Había sido un día muy largo. Puse los pies sobre el escritorio, me eché para atrás en el sillón y cerré los ojos. Enseguida me quedé dormido.
En el sueño yo estaba sentado en un barucho. Estaba bebiendo un whisky doble con soda. Estaba solo en el bar, a excepción del camarero, que parecía un hombre bastante confuso. Estaba sentado en el otro extremo de la barra leyendo The National Enquirer. Entonces entró un tipo realmente mierdoso y con aspecto de crápula. Necesitaba un buen afeitado, necesitaba un corte de pelo, necesitaba un baño. Iba vestido con un sucio impermeable amarillo que le llegaba hasta la parte superior de los zapatos. Bajo el impermeable se podía ver una camiseta blanca y una corbata naranja descolorida. Vino hacia mí como un viento apestoso. Se sentó en el taburete que había a mi lado. Yo di un sorbo a mi copa. El camarero miró. Nuestras miradas se encontraron.

– Estoy hambriento –dijo el camarero–. Estoy tan hambriento que me comería un caballo.
– Me gustaría que fuera uno de esos a los que he apostado –dije yo.

No era extraño que tuviera un aire confuso. No valía gran cosa. Estaba más delgado que un raíl. Las mejillas hundidas, delgadas como papel. Miré hacia otro lado.

El otro tipo seguía en el taburete de al lado. 

– Pst... –empezó. Yo no le hice caso. Volví a mirar al camarero.
– Oiga –le dije–, me voy a acabar la copa, así podrá usted cerrar, ir a algún sitio y comer algo.
– Gracias –me contestó–. Tengo que tener abierto. Pero estoy bien. Ya se
me ocurrirá algo.
– Pst... –volvió a hacer el tipo que estaba a mi lado.
– Déjame en paz, amigo –le dije.
– Tengo información...
– No la necesito. Leo los periódicos.
– Es información que no viene en los periódicos.
– ¿Sobre qué?
– El Gorrión Rojo.
– Eh, camarero –dije a voces–, ¡una copa para este caballero! Póngale un
ron con Coca–Cola. El camarero se puso a ello.
– ¿Vive usted en Redondo Beach? –me preguntó aquel tipo.
– En Hollywood Este.
– Conozco a un tipo que se parece a usted, vive en Redondo Beach.
– ¿Ah, sí?
– Sí. Llegó la bebida. Se la bebió de un trago.
– Yo tenía un hermano –dijo–, vivía en Glendale. Se suicidó.
– ¿Se parecía a ti? –le pregunté.
– Aja.
– Entonces se comprende.
– Tengo una hermana, vive en Burbank.
– Corta el rollo.
– No es un rollo.
– Quiero que me hables del Gorrión Rojo.
– Claro. Le voy a poner sobre la pista.
– ¿Y bien?
– Tengo sed. 
– ¡Camarero! –dije a gritos–. Otro ron con Coca–Cola para este caballero!

El tipo se puso a esperar su copa. Llegó. Se la echó garganta abajo. Luego se volvió y me miró con ojos brillantes, legañosos, vacíos.

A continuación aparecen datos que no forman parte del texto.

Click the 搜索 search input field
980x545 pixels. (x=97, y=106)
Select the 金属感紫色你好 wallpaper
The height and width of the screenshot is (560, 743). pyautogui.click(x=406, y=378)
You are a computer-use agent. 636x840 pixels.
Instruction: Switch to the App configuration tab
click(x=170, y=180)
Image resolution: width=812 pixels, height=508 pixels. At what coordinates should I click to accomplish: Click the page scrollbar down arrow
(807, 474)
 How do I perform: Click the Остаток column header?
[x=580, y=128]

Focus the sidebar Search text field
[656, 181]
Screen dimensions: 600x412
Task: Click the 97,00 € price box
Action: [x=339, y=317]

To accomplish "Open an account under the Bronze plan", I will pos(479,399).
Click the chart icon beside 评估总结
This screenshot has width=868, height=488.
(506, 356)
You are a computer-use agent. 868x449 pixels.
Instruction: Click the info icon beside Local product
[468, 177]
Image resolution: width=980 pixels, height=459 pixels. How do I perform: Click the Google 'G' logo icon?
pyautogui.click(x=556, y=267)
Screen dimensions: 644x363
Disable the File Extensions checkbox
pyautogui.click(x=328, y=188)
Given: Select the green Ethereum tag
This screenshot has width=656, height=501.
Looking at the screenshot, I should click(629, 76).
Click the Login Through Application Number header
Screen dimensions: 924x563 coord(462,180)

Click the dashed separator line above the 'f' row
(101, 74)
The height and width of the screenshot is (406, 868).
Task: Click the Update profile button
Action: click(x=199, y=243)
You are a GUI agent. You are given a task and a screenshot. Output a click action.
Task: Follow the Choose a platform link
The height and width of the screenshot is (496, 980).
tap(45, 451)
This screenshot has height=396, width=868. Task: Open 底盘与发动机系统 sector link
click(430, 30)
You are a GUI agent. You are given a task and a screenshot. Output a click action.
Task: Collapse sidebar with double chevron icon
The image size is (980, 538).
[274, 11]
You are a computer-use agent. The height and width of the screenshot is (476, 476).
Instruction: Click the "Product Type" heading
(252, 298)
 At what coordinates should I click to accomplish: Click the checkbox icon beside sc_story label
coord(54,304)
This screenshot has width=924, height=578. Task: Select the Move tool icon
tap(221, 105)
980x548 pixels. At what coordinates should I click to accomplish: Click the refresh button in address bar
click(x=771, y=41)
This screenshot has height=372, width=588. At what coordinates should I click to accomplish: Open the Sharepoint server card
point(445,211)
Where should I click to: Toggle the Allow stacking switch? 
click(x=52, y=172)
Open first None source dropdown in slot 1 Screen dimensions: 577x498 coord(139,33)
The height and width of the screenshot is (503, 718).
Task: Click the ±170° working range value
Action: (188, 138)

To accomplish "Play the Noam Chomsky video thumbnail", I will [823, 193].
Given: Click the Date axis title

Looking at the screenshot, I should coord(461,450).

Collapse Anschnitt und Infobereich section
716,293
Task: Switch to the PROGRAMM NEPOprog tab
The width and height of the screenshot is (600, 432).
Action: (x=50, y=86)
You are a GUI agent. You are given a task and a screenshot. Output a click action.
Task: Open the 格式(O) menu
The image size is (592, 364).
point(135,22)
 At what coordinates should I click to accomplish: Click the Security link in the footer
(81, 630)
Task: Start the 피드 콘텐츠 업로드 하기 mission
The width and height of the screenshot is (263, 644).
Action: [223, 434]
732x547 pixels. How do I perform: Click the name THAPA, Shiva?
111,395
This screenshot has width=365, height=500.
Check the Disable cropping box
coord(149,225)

– Tengo al Gorrión conmigo –me dijo.
– ¿Qué?
– Quiero decir que lo tengo en el bolsillo.
– ¡Fantástico! Veámoslo. Se puso a hurgar en un bolsillo. Siguió hurgando.
– Hmmm... parece que no lo encuentro... 
– ¡Gilipollas! Te estás quedando conmigo! Te voy a moler a palos.
– Sé que lo tenía por aquí.
– Te voy a retorcer el pescuezo, imbécil.
– Espera... espera... aquí... sí. En el otro bolsillo. Es que estaba buscando
en el bolsillo que no era.
– ¿Ah, sí?
– Sí, mire... mire... aquí está.. ¡el Gorrión Rojo!
Se lo sacó del bolsillo y lo puso sobre la barra. Miré. Era un pichón muerto.
– Eso es un pichón muerto –le dije.
– No –me contestó–. Es el Gorrión Rojo.

Puse unos billetes sobre la barra para pagar las copas y luego me puse
de pie y agarré al tipo por el cuello de su inmundo impermeable. Le fui empujando hacia la puerta y le eché a la calle. Me di la vuelta para cerrar la puerta y vi al camarero. Tenía el pichón en la mano y se lo estaba comiendo a mordiscos. Tenía la boca llena de plumas y de sangre. Me guiñó un ojo.
Entonces sonó el teléfono de mi mesa y me desperté.